I looked all over the Internet and could never really find a way to change the IP address of a DNS server. It seemed that there was a chicken and egg problem. Suppose you have a domain named mydomain.com. At your registrar, you’ve told them that the Primary name servers for mydomain.com are ns1.mydomain.com and ns2.mydomain.com.
Now, if you change the IP address of ns1 & ns2.mydomain.com, how does the rest of the Internet know how to get to them? The solution is that somewhere, there is a global registry of DNS servers that really define where ns1 and ns2.mydomain.com are at. I’m not sure where this is at, but fortunately, our registrar (Godaddy) has a way to edit them. All that was required was to log into our Godaddy account, find the “host summary” section, and change the IP addresses there that were assigned to ns1 and ns2.

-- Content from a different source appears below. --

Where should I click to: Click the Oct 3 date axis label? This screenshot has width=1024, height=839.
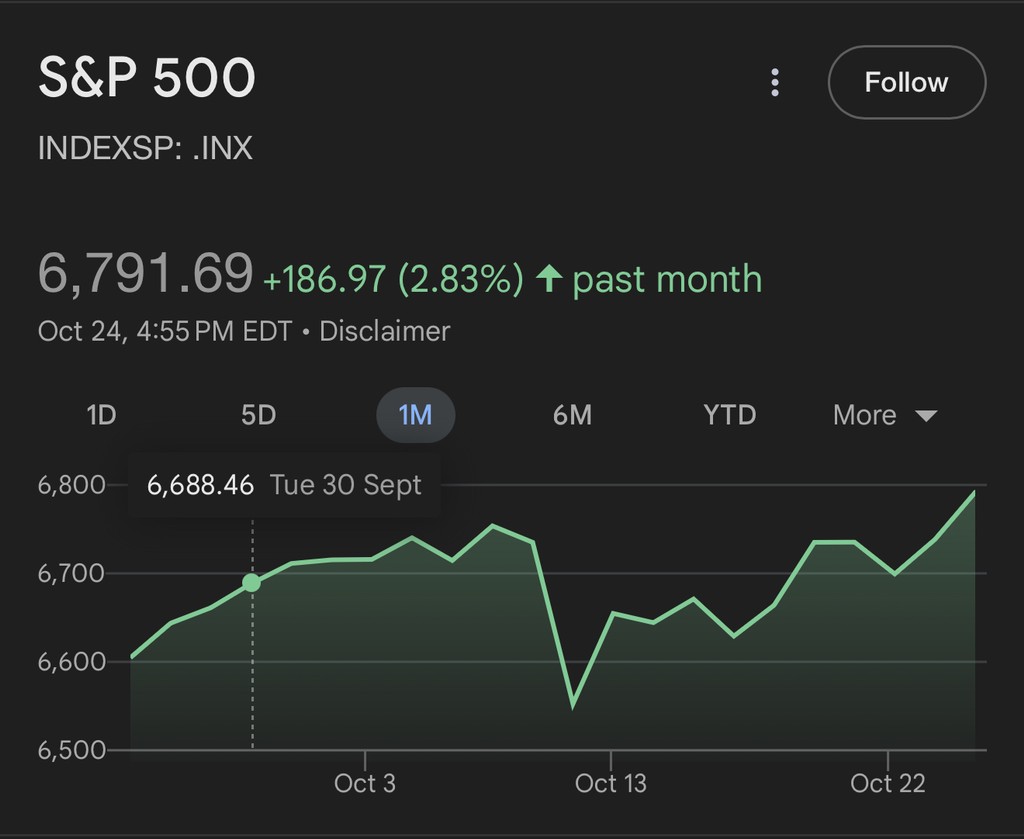click(365, 783)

I assume that once we changed that, Godaddy submits those changes to the mysterious database of name servers. They said it takes 4-8 hours for that to happen, but I noticed queries coming in to our new servers immediately. Queries will continue to go to our old DNS server for a couple days. dnsstuff.com has a cool tool called “ISP Cached DNS Lookup” where you can see how long your DNS records are cached at many major ISP’s.
With careful planning and an decent understanding of how DNS works, our switchover went flawlessly.